WORK INSTRUCTIONS: Go over the entries below line by line, copying each one that contains the word "agent".

EXERCISE MATERIALS:

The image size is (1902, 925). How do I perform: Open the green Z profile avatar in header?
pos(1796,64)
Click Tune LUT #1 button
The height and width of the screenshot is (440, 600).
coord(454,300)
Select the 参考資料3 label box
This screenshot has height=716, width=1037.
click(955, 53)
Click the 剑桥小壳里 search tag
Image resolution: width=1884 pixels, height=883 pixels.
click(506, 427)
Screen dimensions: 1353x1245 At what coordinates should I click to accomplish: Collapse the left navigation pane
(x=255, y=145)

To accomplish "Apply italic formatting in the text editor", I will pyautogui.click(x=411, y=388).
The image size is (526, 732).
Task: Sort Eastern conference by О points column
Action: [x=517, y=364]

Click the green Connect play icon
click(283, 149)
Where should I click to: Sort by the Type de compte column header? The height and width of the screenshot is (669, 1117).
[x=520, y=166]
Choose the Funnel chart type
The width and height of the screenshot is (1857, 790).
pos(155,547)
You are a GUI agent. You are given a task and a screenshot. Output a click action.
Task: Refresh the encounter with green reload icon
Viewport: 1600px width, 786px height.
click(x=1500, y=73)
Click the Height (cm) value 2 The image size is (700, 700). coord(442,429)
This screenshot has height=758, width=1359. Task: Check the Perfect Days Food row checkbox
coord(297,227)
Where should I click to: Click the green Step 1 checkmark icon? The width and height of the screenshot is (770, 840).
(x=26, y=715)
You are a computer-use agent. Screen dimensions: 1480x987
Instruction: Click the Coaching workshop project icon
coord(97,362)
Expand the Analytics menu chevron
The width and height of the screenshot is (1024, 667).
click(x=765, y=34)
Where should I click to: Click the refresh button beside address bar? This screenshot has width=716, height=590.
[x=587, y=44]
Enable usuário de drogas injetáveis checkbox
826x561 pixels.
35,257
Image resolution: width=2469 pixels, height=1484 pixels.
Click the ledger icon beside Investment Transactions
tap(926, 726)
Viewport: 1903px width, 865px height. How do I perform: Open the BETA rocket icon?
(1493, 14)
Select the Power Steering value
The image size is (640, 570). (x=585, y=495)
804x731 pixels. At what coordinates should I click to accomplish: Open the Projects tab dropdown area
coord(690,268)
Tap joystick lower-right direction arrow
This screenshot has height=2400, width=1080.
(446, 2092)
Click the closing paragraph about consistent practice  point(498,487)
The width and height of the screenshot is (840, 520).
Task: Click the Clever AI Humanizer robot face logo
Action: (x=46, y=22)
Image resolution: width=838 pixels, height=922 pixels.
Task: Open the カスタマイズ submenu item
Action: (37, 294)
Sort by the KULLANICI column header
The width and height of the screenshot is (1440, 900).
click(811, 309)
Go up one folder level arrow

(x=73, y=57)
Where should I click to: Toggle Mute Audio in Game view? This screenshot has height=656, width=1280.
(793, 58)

ANSWER AREA:
You are a GUI agent. You are given a task and a screenshot. Output a click action.
You are a computer-use agent. Screen dimensions: 1480x987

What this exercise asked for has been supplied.